### Apply what you read:
(1) Repeat the dataloader post from "epoch_steps = len(train_loader)" to "new_model=False, save_dir='saved_model/', workers=1)".
(2) According to the log in the dataloader post, why is a new model being created?

### Text provided:
━━━━━━━━━━
And when I use the dataloader as follows, it gives me different number of batches every epoch:

epoch_steps = len(train_loader)
for e in range(epochs):
    for j, batch_data in enumerate(train_loader):
        step = e * epoch_steps + j

The log shows that the first epoch only has 5 batches, the second epoch has 3 batches, and the third epoch has 5 batches, and so on.

 1 Config:
  2 Namespace(batch_size_per_gpu=4, epochs=400, eval_every_epoch=1, hidden_size=128, keep=10, log_every_step=1, lr=0.001, new_model=False, save_dir='saved_model/', workers=1)
  3 2021-01-06 15:33:17,909 - __main__ - WARNING - Checkpoints not found in dir saved_model/, creating a new model.
━━━━━━━━━━
### Provided records:
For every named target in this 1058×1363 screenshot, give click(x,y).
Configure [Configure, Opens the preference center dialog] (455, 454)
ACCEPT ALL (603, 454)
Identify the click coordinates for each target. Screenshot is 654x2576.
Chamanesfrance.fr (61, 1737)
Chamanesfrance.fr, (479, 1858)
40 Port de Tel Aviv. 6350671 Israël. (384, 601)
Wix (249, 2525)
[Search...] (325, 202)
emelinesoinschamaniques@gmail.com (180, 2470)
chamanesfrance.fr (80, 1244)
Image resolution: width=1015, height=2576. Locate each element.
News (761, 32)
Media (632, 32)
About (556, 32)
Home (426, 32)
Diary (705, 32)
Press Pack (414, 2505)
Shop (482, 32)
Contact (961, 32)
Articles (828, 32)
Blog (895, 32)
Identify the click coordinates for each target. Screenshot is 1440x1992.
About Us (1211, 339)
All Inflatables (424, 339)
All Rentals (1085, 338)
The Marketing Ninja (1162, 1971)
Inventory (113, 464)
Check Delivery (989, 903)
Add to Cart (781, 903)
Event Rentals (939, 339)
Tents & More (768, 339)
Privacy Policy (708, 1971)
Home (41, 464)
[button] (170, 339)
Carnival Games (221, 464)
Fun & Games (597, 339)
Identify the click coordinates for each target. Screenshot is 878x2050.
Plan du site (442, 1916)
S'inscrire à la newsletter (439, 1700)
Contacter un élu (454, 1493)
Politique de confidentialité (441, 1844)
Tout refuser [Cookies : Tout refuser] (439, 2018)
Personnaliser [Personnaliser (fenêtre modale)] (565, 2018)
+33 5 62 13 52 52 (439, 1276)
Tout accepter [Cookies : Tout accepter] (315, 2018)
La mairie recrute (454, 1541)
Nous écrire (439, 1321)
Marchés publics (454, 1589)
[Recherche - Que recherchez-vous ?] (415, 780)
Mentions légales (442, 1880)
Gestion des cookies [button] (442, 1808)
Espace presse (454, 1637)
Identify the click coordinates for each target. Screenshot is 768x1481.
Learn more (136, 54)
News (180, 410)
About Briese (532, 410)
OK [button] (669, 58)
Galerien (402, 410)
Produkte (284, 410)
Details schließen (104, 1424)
━━━━━━━━━━
### Answers to the exercises:
(1)
epoch_steps = len(train_loader)
for e in range(epochs):
    for j, batch_data in enumerate(train_loader):
        step = e * epoch_steps + j

The log shows that the first epoch only has 5 batches, the second epoch has 3 batches, and the third epoch has 5 batches, and so on.

 1 Config:
  2 Namespace(batch_size_per_gpu=4, epochs=400, eval_every_epoch=1, hidden_size=128, keep=10, log_every_step=1, lr=0.001, new_model=False, save_dir='saved_model/', workers=1)

(2) A new model is being created because no checkpoints were found in the directory saved_model/.